▸ Instructions to follow:
Find the lines below holding the word "Story" and copy each of them.

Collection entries
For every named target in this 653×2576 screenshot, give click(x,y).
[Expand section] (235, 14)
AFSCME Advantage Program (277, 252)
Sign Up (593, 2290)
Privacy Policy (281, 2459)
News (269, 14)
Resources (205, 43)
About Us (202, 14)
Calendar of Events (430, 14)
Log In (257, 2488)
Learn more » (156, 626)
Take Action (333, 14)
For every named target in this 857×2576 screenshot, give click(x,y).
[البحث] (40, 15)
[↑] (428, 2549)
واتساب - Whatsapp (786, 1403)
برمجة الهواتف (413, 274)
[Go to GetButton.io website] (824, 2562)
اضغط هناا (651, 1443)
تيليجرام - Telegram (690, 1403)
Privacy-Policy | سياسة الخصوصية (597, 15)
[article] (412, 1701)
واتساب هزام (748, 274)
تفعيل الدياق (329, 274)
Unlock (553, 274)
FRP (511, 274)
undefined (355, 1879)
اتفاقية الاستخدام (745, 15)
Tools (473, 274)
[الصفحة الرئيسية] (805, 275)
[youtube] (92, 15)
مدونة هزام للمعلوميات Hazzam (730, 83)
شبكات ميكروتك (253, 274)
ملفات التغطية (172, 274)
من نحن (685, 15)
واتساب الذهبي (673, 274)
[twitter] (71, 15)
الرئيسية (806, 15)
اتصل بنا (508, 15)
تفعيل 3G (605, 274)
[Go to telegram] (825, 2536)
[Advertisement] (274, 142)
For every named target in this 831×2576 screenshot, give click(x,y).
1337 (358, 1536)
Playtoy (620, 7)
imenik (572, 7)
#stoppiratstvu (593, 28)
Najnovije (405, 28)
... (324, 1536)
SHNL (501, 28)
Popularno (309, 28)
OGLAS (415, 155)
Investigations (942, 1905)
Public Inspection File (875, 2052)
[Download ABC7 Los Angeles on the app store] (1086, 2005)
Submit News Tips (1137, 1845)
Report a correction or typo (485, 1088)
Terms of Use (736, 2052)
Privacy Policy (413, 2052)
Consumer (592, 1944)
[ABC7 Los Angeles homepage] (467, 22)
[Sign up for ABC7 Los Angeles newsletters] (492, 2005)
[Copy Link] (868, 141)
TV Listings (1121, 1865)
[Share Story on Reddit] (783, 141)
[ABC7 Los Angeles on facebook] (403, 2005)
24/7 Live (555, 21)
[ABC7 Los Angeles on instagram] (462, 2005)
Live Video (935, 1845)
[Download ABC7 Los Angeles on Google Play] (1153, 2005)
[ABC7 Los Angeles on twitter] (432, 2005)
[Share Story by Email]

▸ Result of this exercise:
[Share Story on Reddit] (783, 141)
[Share Story by Email]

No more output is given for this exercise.